[Your instructions] Make an exact copy of the lines from the one holding "Where should I" through the end of the entries below, both ends kept, and of nothing else. Exclude pictures.

[Saved entries]

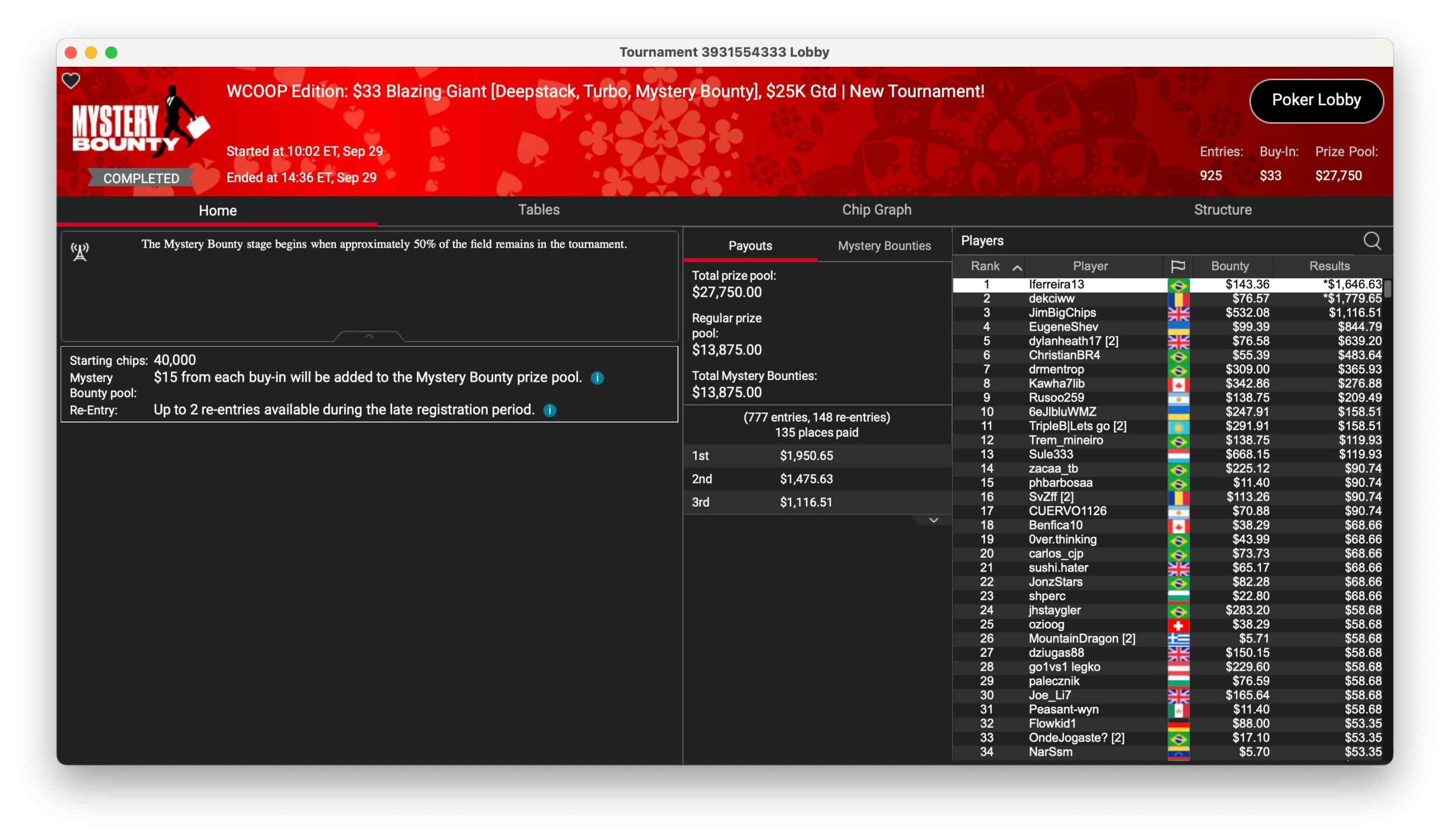The height and width of the screenshot is (840, 1450).
Task: Sort players by Bounty column
Action: [x=1230, y=266]
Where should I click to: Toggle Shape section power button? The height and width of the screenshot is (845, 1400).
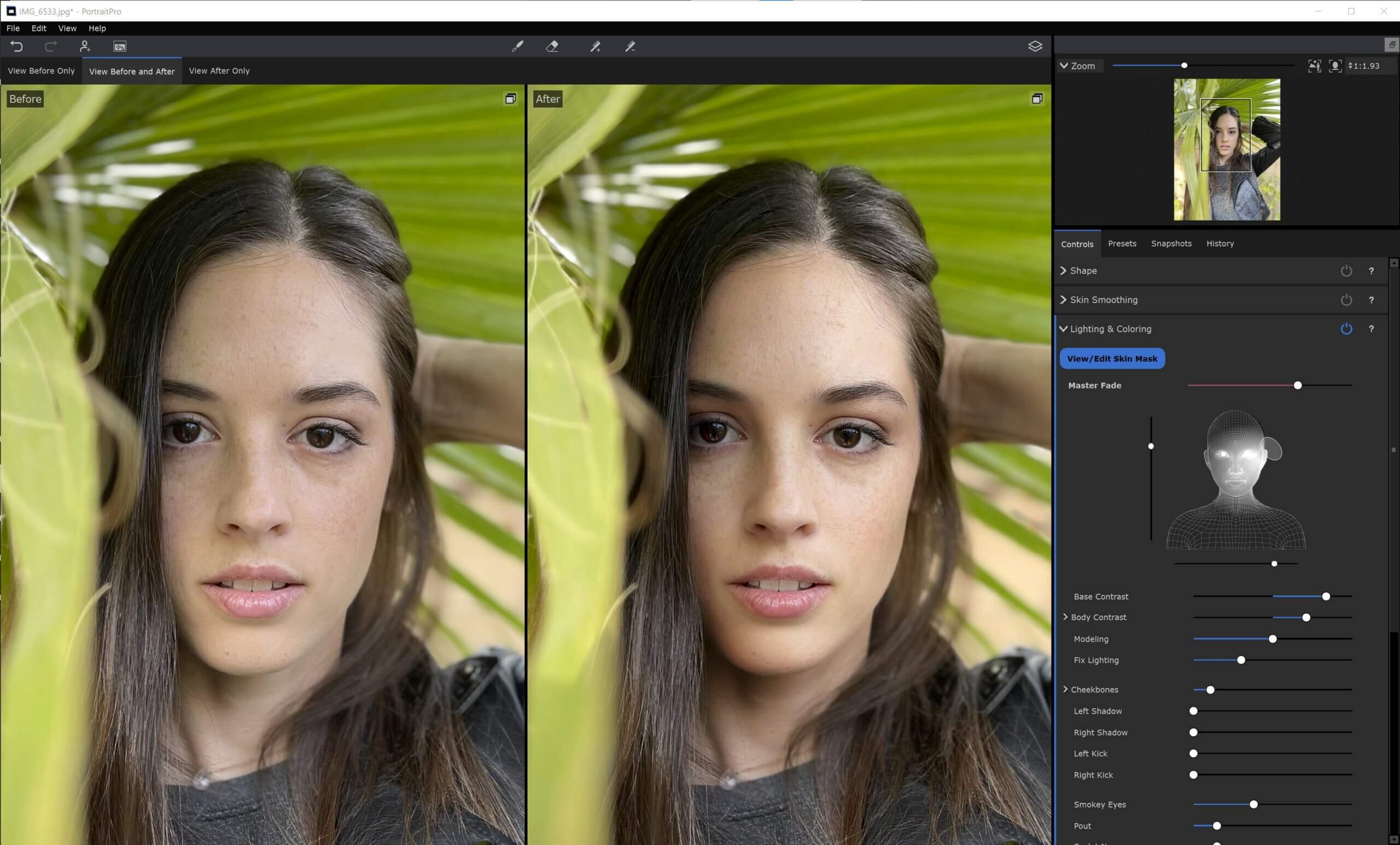[1346, 271]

[Written response]
Where should I click to: Toggle Shape section power button? The height and width of the screenshot is (845, 1400).
[1346, 271]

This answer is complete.